La encore, je ne vais pas plus développer l'intrigue: la seule chose à savoir c'est que Caramon va être informé que son frère est devenu totalement maléfique et que lui seul a donc le pouvoir de sauver une âme. Accompagné de Crysania, prêtresse de Paladine tombée sous le charme de Raistlin (le pouvoir rend beau) et d'un autre personnage (que je vais développer juste après), il va se lancer dans une quête désespérée pour sauver son frère et se sauver lui-même. En espérant qu'il n'agisse justement pas selon les plans de Raistlin....
L'info du jour. Qui est Paladine? L'opposé total de la Reine des Ténèbres. Son avatar est un gigantesque dragon argenté mais on ne sait pourquoi, son kiff est de déambuler sous l'apparence d'un vieux magicien totalement à l'Ouest qui perd sans arrêt son chapeau! D'accord.
II: Le cas Racle-Pieds
Ce personnage étant de tous les romans DragonLance, il est temps de lui consacrer un petit paragraphe. Tass. Tass Racle-Pieds. Tasslehoff Racle-Pieds. Une créature de petite taille coiffé d'un catogan dont la race se nomme Kender.

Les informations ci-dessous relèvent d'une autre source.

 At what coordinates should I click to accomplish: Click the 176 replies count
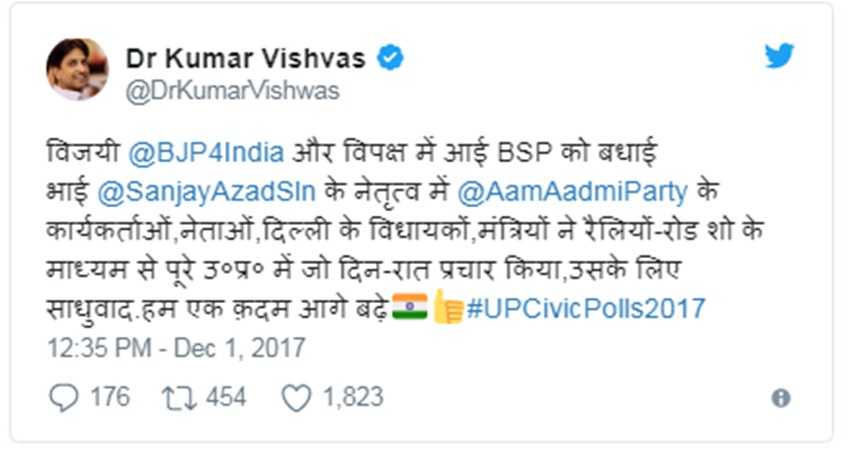tap(110, 398)
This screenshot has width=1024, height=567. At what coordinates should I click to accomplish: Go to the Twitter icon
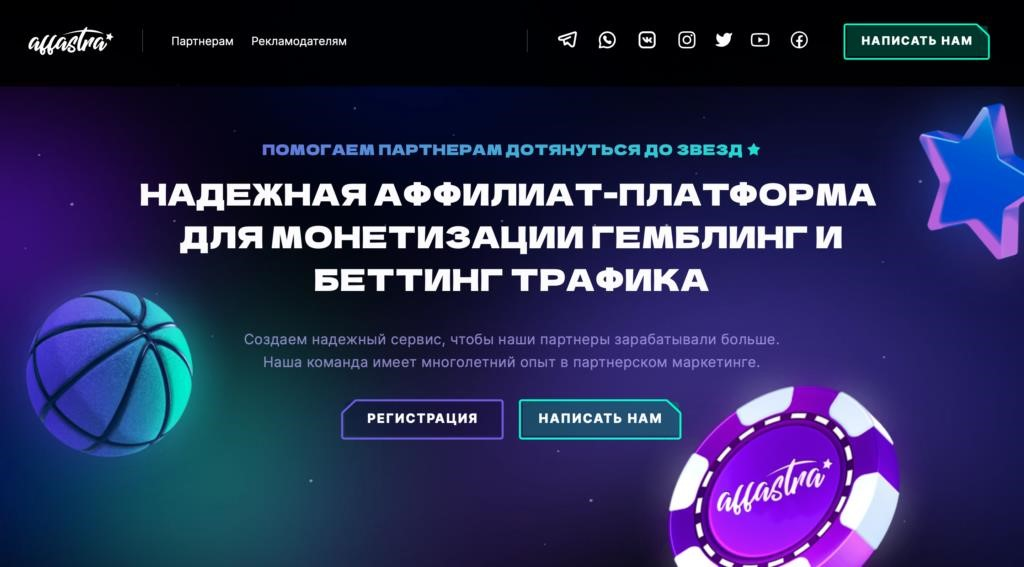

Loin d'être une surprise, celui-ci à la (sale) habitude de se voir sans cesse mis en avant par ses auteurs qui pensent naïvement que Tass est drôle et attachant. D'accord il l'est à l'occasion. A l'occasion. La plupart du temps, il se montre bien plus souvent attachiant qu'autre chose! Cleptomane, toujours en train de plaisanter et de faire des commentaires dans les pires situations possibles, il em*****... tout autant ses compagnons que le lecteur et j'ai toujours été ébahi qu'il en ai jamais ramassé une. Va-t'il lui aussi bénéficier de la qualité supérieure d'écriture dont jouit cette nouvelle trilogie? L'avenir nous le dira.
III: Observations
Je le répète mais Le temps des jumeaux est le livre de la maturité. Ou plutôt celui qui l'annonce. Enfin dépêtrés d'une première intrigue plate et d'une compagnie de baltringues trop inspirés par Le Seigneur des Anneaux en moins bien, Weis et Hickman commencent à ôter ce sourire condescendant qui ornait ma bouche à chaque lecture. J'avais du plaisir à les lire, évidement, mais je n'avais pas le courage de repartir pour une deuxième fournée de Chroniques! Heureusement, en un seul tome, mes craintes ont pour la plupart disparu: les personnages sont plus intéressants, le suspens fait enfin son apparition et le tout s'annonce bien plus dramatique encore que dans la saga précédente. Oh, il y a toujours des clichés, quelques passages ennuyeux et de l'abus de bons sentiments à la pelle comme avec
le retour de Bupu
et des personnages totalement opposés à leur description, à l'instar de Chrynasia qui se comporte plus comme une peta*** arrogante que comme une douce prêtresse pleine de bonté.
Le tout ne pèse cependant pas lourd dans la balance, c'est l'essentiel. Allez, que la suite soit à la hauteur, et, soyons fous, même encore meilleure!